Friday 19 May 2023

Radio Stella, Weekend Music Radio, and lost archives

A serious drawback when compiling this blog has been the lack of a physical archive to accompany station-specific posts, as well as to give readers some visual respite from my rambling style. 

Sadly, my collection of free radio news sheets, stickers, logbooks, and QSL cards left the building long ago; the aforementioned were no match for my now fully developed minimalist tendencies. 

There are of course some excellent online depositories of free radio paraphernalia, amongst them being the Will Phillips and Tom Read websites, but the lack of a personal stash of free radio ephemera to add flesh to the bones has perhaps made this blog less user friendly than it might be.

However, within the palaeolithic layer of forgotten odds and ends I have recently unearthed a few photographs sent to me by several free radio giants of the 1990s - namely Bill Lewis and Radio Stella's Jock Wilson. I thought the latter to be particularly pertinent, what with Jock's association with Weekend Music Radio's Jack Russel and how both, along with the likes of Live Wire Bill, would periodically head to the Republic of Ireland to maintain Radio Stella's transmitters, which were I believe located in close proximity of those used by Radio Fax and Reflections Europe. 

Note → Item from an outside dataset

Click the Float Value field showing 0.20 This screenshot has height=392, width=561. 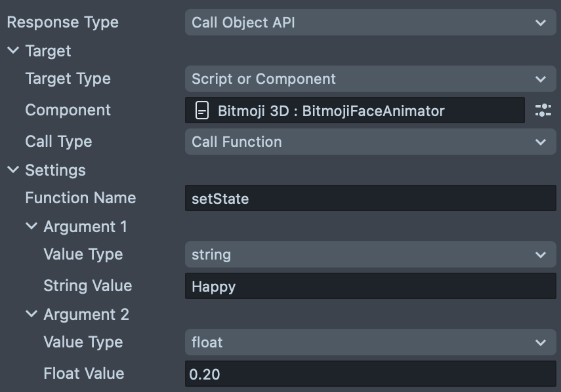coord(369,374)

Why is this pertinent? Well, the recent spate of broadcasts by someone believed to be located in Eire of back in the day Weekend Music Radio shows, some from as long ago as 2014 and perhaps even earlier, has piqued the interest of those who fondly recall WMR as one of the defining stations of the decade. It is unclear why these archive shows are now rearing their head but far from being a new occurrence, such transmissions started over twenty years ago. Whether the person responsible then and now are one and the same is a mystery in itself, but we can tentatively assume that it is. Whoever is behind these unofficial relays certainly has some serious wattage to draw upon. 



Age has wearied the above photograph, sent by Jock Wilson in 1992, but there are several points of interest within it. Transmitters for 7 and 11 MHz are pictured, which broadcasted Stella's pre-recorded programmes in tandem. 3 and 6 MHz would also be used. 

Close to the top left of the snap is the calling card of the mysterious engineers who installed the equipment - Bodgit and Scarper from somewhere in Scotland! The sticker to the lower centre will be very familiar to many in the UK and Ireland who listened to Atlantic 252 on longwave during the 1990s, whilst an early iteration of a Tango drinks can is visible top centre. 

I hope Jock and his accompanying coterie of shadowy radio engineers do not object to this free radio laid bare-type photograph being put out into the public domain. After thirty one years I would hope that such material is now declassified, but what a fine example of the pre-digital era of broadcasting in its purest free radio form!

The few other photo QSL-type pictures I have unearthed are from Live Wire Radio, one specifically of the station's studio used in the latter years of its presence on shortwave and the 1.6 MHz mediumwave band popular with Dutch hobbyists. If you are reading this Bill, perhaps you could let me know if it is OK to use this photograph to accompany a future blog post. 

In the early 1990s one would never have imagined the overwhelming impact digitisation and the internet would have on our lives, but then neither could we have predicted the terminal demise of physical photographs. Proof writ large, once more, how much life has changed in the last thirty years.